「ザ・メーカーズ・ アパレルショー」の注目企業②

2026年03月04日 (水曜日)

独自技術で付加価値提案

廃漁網から再生ナイロン/InResST(東京会場17、大阪会場43)

 2021年創業の再生ナイロンメーカー。海洋漁業で廃棄された漁網を100%原料とする再生ナイロンの製造において、世界トップレベルの技術を持つ。ケミカルリサイクルによる再生ナイロンの「GRS」認証を世界で初めて取得した。

 従来の製造工程に比べ、CO2排出量や水の使用量を90%以上削減。既に環境基準に厳しいグローバルブランドに採用されている。

 日本では蝶理が糸ビジネスの独占代理店を務めるが、今回の出展では生地の直販体制をアピールする。廃漁網由来のサステイナブル素材を武器に、日本のスポーツブランドとの直接提携を目指す。

セーターのリピート25日で/威海三元ニットファッション(東京会場40、大阪会場02)

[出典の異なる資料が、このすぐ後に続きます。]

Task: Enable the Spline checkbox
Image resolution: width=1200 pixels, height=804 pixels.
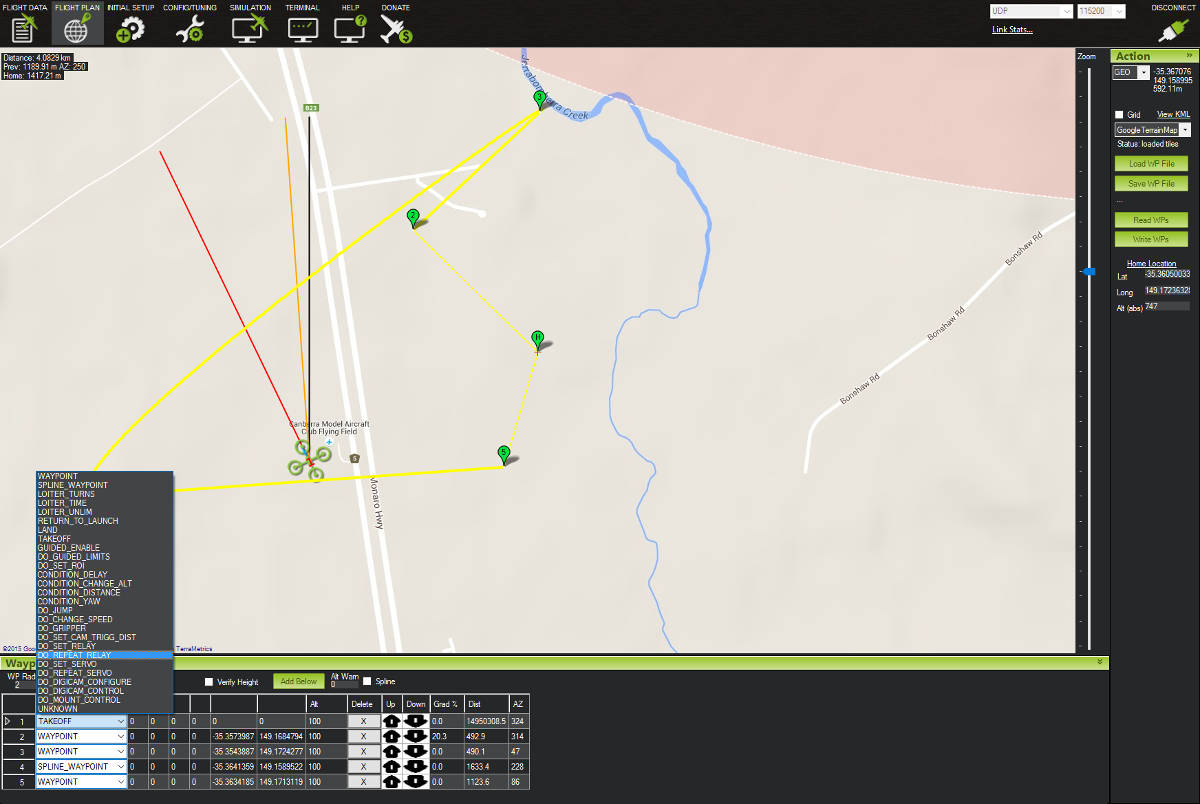Action: 368,682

 13年設立の自社工場を軸に、日本市場に特化したセーターなどの編み物サプライヤー。日本の大手顧客と長年の実績を持ち、現在、日本事務所の開設も準備中だ。

 強みは、日本の顧客が求める複雑なデザインや質感、製品の高い再現力にある。追加生産のスピード対応も強みで、千枚規模のリピート注文に対し、糸の手配から製品出荷まで最短25日間で完結させる。

 今回は26秋冬向けに、酵素洗いなどを駆使した風合い豊かな高機能ニットを提案し、中・高級ゾーンへの販路拡大を狙う。

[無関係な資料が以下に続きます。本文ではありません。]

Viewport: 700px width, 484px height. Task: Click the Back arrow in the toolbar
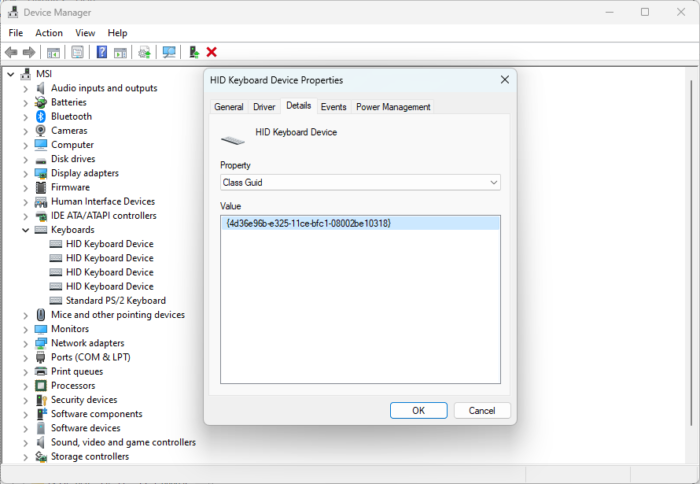[11, 52]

モヘアへの特殊プリントが好評/東莞市徳昕針織服飾(東京会場33・34、大阪会場16)

 12年創業。フランス、イタリアなどの欧州高級ブランドを主要顧客とする。25年の売上高は1千万㌦を突破した。今回、日本市場への本格参入を掲げ、東京・大阪展に出展する。

 核となる技術は、モヘアなどへの高精度なデジタルプリントだ。色が乗りにくい長毛素材を均一かつ鮮やかに仕上げる独自技術は、欧州の著名ブランドから高く評価されている。

 デザイン提案を行うODM能力に優れ、15人の専門チームがサステ素材を用いたパッチワーク製品などを開発する。1型50枚からの小ロット、最短15日の追加納期にも対応。

 欧州向けで磨かれたデザイン感度を武器に、百貨店アパレルや高感度セレクトショップの開拓を目指す。

 「ザ・メーカーズ・アパレルショー」は10、11日に東京国際フォーラムで、12、13日にマイドームおおさか(大阪市中央区)で開催。